Feels like I have no relationship with DH

75 replies

Goldstar88 · 14/02/2025 20:43

Nothing like Valentine’s Day to shine a light on the lack of relationship you have!

Married to DH for 5 years, 13 month old DC. I know that the first year or so with children is very hard on relationships, plus I’m still EBF which I know has probably affected my hormones for a lot longer than some. However, I just feel we have no relationship whatsoever anymore.

We’ve always had some issues, DH can be a very difficult person (undiagnosed but clearly high functioning ASD) but previously I did feel in love with him, wanted to build a life together and generally we were happy.

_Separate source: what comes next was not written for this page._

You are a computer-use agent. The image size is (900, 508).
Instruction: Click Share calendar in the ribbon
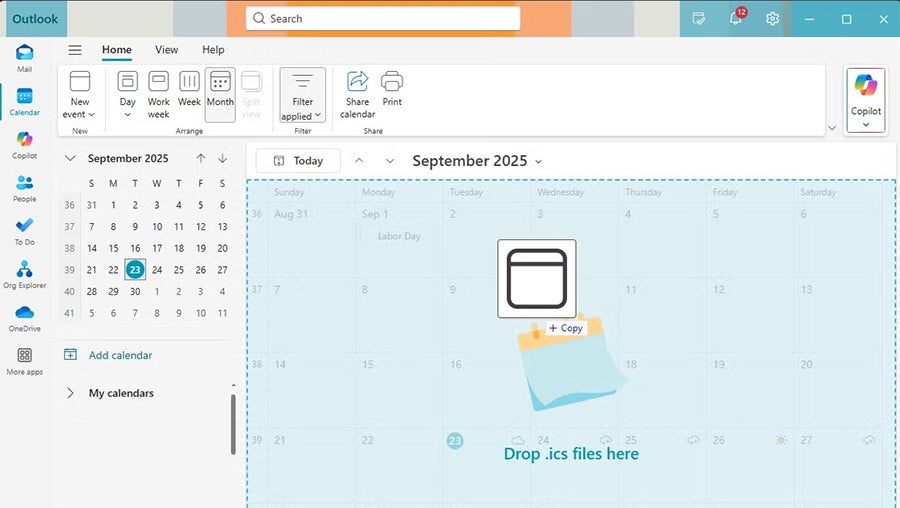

I’m starting to realise we are literally just housemates. I have zero interest whatsoever in anything intimate. We barely even hug, let alone anything else. We don’t talk, other than functional things to do with DC/house/finances etc. He spends every evening online gaming with friends, I’ll be in the other room watching my shows/reading. We sleep separately and have done since DC. I don’t even feel like this is an issue, I very much want my own time and space so I don’t mind. However, I’m starting to think this is just not how things should be?

It’s when I came to buy a Valentine’s card for DH this week that I realised I just didn’t relate to any of the cards - the romantic ones, the funny sexual ones, the ones about being a best friend etc. I really struggled to find a card that I actually felt comfortable getting for DH as I just don’t feel any of these things.

It’s not as easy as saying ‘well, leave then’. We have a nice, comfortable life together. Both high earners, nice lifestyle, wouldn’t be able to afford family home without the other. I also really don’t think it would be in DC best interests to spend 50% of their time with DH alone as DH does so little childcare, I am 100% the default parent and the idea of having to ‘share’ custody of DC makes me feel devastated. It’s so complicated and horrible to even think about the realities of splitting. However, he does not make me happy.

I’d like to know if this is what a lot of couples go through post DC, and has anyone come out the other side? How do you know if it is the end, or a (long) blip? I just feel like I am totally emotionless when it comes to DH now.

OP posts:
AttilaTheMeerkat · 15/02/2025 10:46

re your comment
"I’d say my FIL is the same (actually worse traits really)"

What traits?.

And this is why I mention family background too. What did your H learn about relationships when he was growing up?. Is your H really a carbon copy of his father?.

Do not assume ASD immediately re all aspects of his behaviour because you may equally be barking up the wrong tree.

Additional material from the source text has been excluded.